Work to complete: Nothing is needed except the lines below that run from the one with "This screenshot has width=1080, height=843." through the one with "Given: Open the 1000x1000 resolution dropdown", repeated exactly.

[Start of Attachment]

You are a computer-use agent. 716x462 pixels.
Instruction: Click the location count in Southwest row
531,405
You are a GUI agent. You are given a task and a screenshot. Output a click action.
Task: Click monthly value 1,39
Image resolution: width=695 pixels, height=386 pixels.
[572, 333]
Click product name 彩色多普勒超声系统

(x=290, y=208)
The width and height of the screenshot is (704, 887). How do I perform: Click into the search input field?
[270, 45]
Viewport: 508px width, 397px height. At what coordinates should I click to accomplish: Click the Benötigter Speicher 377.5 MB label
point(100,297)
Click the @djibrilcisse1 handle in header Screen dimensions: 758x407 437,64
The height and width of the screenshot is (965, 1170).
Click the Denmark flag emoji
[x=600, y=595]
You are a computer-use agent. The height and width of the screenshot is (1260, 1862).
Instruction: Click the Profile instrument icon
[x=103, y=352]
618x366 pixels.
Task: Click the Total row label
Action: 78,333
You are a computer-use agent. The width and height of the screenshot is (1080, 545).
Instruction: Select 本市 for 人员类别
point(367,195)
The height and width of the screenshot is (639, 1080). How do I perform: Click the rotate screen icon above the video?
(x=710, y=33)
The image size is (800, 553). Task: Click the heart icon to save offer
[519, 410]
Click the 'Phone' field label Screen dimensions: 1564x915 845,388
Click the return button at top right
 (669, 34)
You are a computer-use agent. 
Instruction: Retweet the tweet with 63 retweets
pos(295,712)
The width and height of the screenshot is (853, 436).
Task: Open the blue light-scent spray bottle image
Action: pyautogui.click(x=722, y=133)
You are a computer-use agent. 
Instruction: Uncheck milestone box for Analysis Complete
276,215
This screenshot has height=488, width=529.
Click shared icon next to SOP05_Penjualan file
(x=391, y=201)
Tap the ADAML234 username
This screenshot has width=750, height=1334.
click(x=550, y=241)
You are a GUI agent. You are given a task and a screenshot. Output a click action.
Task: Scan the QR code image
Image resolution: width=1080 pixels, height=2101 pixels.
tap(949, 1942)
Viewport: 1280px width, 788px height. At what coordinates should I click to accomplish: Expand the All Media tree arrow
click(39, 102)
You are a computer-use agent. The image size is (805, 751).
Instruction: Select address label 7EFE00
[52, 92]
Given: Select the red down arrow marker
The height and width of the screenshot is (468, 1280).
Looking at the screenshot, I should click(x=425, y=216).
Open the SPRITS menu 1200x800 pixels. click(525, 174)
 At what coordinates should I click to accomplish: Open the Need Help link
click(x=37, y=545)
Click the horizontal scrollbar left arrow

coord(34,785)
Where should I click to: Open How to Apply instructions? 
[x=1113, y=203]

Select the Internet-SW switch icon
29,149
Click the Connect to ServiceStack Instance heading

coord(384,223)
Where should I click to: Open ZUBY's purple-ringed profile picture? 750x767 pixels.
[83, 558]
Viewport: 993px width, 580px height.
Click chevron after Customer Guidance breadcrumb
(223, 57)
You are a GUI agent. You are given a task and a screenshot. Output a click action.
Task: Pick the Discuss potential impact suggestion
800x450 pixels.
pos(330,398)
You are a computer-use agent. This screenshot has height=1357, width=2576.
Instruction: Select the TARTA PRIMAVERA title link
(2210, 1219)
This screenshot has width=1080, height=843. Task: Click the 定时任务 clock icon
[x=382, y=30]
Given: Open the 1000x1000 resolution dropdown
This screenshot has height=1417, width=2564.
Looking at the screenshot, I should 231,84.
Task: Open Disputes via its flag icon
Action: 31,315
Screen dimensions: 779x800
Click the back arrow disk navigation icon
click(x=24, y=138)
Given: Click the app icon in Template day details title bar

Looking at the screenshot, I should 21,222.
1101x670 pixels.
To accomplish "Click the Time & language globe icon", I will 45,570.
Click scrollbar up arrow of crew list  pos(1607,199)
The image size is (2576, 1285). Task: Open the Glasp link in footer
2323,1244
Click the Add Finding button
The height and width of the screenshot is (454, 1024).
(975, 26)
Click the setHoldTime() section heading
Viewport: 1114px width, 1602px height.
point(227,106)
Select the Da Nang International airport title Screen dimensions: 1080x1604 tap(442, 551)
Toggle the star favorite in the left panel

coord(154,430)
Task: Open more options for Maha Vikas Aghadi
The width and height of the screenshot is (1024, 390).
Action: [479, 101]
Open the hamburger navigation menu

[End of Attachment]

Reply to the exercise:
This screenshot has width=1080, height=843. Task: Click the 定时任务 clock icon
[x=382, y=30]
Given: Open the 1000x1000 resolution dropdown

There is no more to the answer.